A tale riguardo l'Associazione Jesolana Albergatori ha interpellato Legambiente, che proprio a Jesolo, la scorsa estate, evidenziò la qualità del mare, dopo il fenomeno della tartaruga Caretta Caretta, che depositò decine di uova sulla spiaggia di Jesolo. Anche questo episodio, certamente straordinario, venne considerato come un segnale della pulizia del mare e della spiaggia.

 

«L’eccezionale presenza di meduse in Alto Adriatico da Trieste a Venezia - il presidente di Legambiente Veneto, Luigi Lazzaro, sul fenomeno delle meduse - è un fenomeno che ci interroga ancora una volta sugli effetti dei cambiamenti climatici. La specie di medusa, oggetto di più segnalazioni, non comporta particolari rischi urticanti per l'essere umano, anche se la massiccia presenza in acqua può indurre il bagnante a temerne gli effetti».

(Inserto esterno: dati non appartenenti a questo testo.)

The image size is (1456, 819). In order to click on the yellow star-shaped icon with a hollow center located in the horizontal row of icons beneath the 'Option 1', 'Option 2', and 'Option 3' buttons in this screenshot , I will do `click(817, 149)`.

«Questo fenomeno naturale, come l'eccezionale ovodeposizione della tartaruga Caretta Caretta avvenuta a Jesolo lo scorso anno, sono segnali di quanto sia importante la tutela e l'equilibrio della biodiversità per i servizi ecosistemici - prosegue Lazzaro - uno stimolo a comprendere la necessità di mettere in campo, rapidamente, azioni di mitigazione e adattamento globali e locali su cui tutti, dagli enti pubblici agli operatori di settore fino al turista, dobbiamo fare squadra per conservare l'ecosistema marino, la qualità delle acque e delle nostre coste».

Ora Aja, attraverso i suoi canali internazionali, invierà un comunicato stampa ai media soprattutto di Austria e Germania, per spiegare la situazione e la realtà del fenomeno, «tanto naturale, quanto innocuo».